Just as the Liberal's pet peeves reflect his dislike of authority and inequality in power or resources (gun ownership, tax cuts, racial issues), the Conservative's pet peeves reflect his dislike of non-conformity and individualist value-expression (civil liberties, drugs, homosexuality, abortion), as well as his dislike of egalitarianism in principle and practice (evolution, welfare state, cultural relativism).
So the common Libertarian opinion that left and right are really the same is not true at all. Rather, it is the State that remains the same, and thus the expression of left and right positions through the State remain the same, hence giving the illusion of similarity.
The question of why both left and right oppose the concept of government is an interesting one. My hypothesis is that both oppose it for different reasons: Liberals focus on the authoritarian and hierarchical aspects of government (militarism, corporatism), and Conservatives focus on the egalitarian aspects of government (welfare state, public education). The concept of the modern democratic government seems to be the kind of compromise that no one likes.
Although they may still hold to some collectivist ideas, Libertarians and Market Anarchists tend towards the individualist side on both axes, at least as regards to society. This means that Libertarians support market processes and tit-for-tat relations, and are opposed both to egalitarianism (conformity, unaccountability) and authoritarianism (obedience, loyalty). Libertarians oppose government not only because they are against authoritarianism but because they, like people in post-Communist societies, understand "the incompatibility between state authority and self-determination" (Kemmelmeimer, Burnstein et al., "Individualism, Collectivism, and Authoritarianism in Seven Societies," 2003).

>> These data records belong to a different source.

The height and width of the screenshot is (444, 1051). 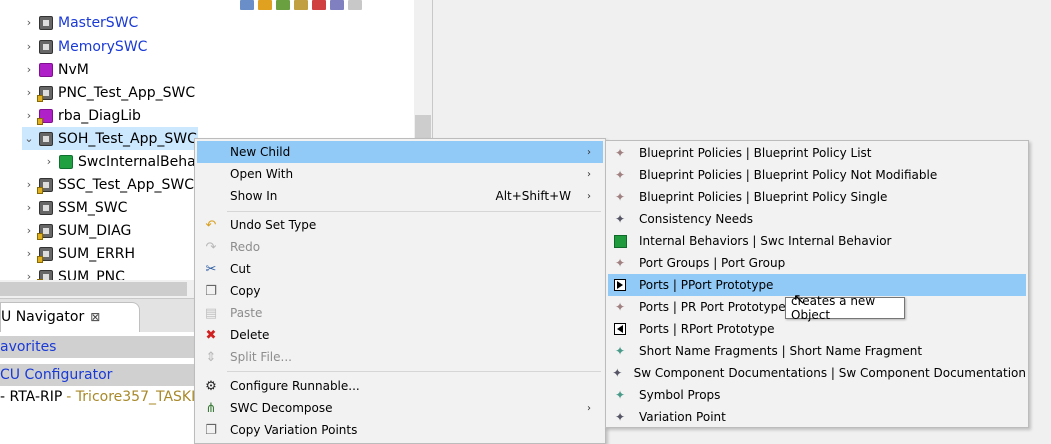 I want to click on lib-module-icon, so click(x=45, y=116).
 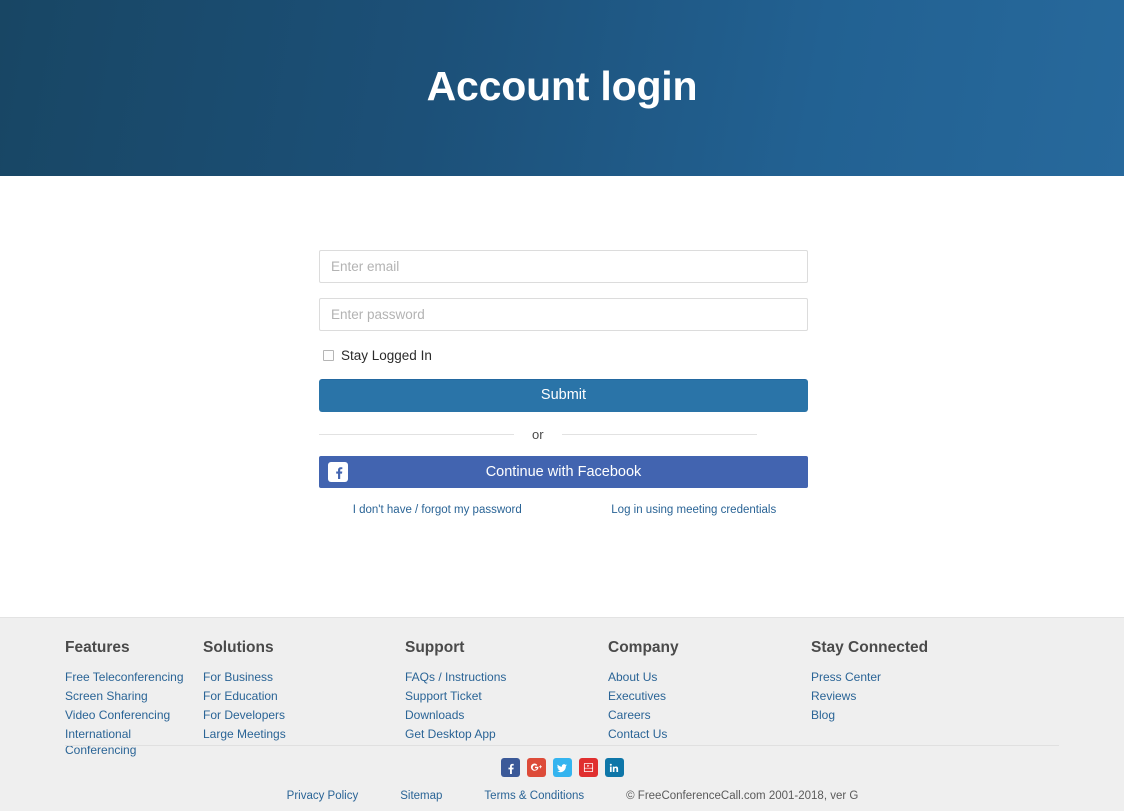 I want to click on footer-link-executives: Executives, so click(x=637, y=696).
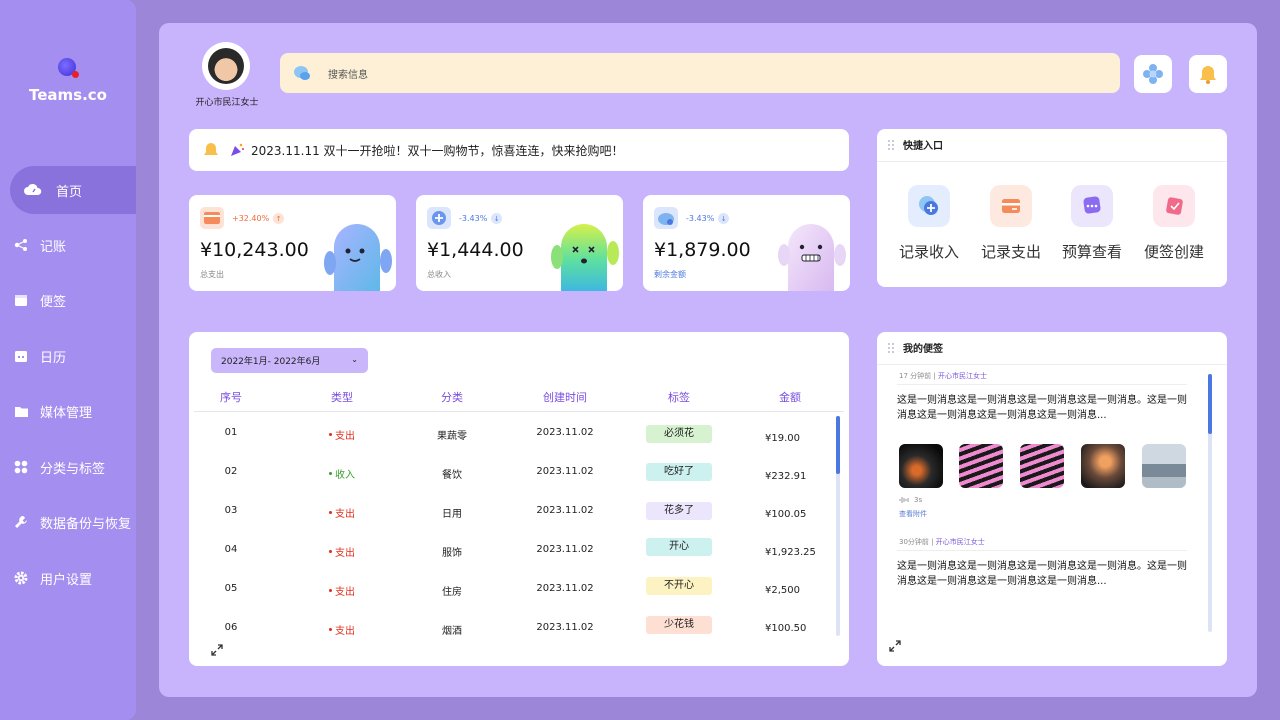 This screenshot has height=720, width=1280. I want to click on memo-time: 17 分钟前, so click(916, 376).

Right and left wing have not always been exactly as they are now, obviously. The evidence shows that political positions move in time, and we should expect that as perception changes, so does the expression of horizontal and vertical collectivism. In societies where government is still limited, belief in government can be compatible with horizontal individualism. In places where Christianity is associated with liberation theology--strong horizontal collectivism--the relationship between Christianity and socialism is reversed, while the relationship between Christianity and the family structure (with its attendant beliefs, such as being anti-abortion and anti-homosexuality) is maintained.
There are conceptual limits to this model. When seen from the perspective of Market Anarchist Theory, there is little ontological difference between horizontal and vertical collectivism. Authoritarianism in theory implies conformity to the dictates of the power structure in practice, and egalitarianism in theory implies in practice the existence of a ruling class to impose this artificial equality and dictate the "common good."
Given my newly constructed position, I now regret having only measured horizontal collectivism in my study, as it would have been very interesting to confirm the disparity in vertical collectivism as well. Just a "democracy" or "income inequality" rating would have done fine. Oh well. Does anyone have some money to throw away?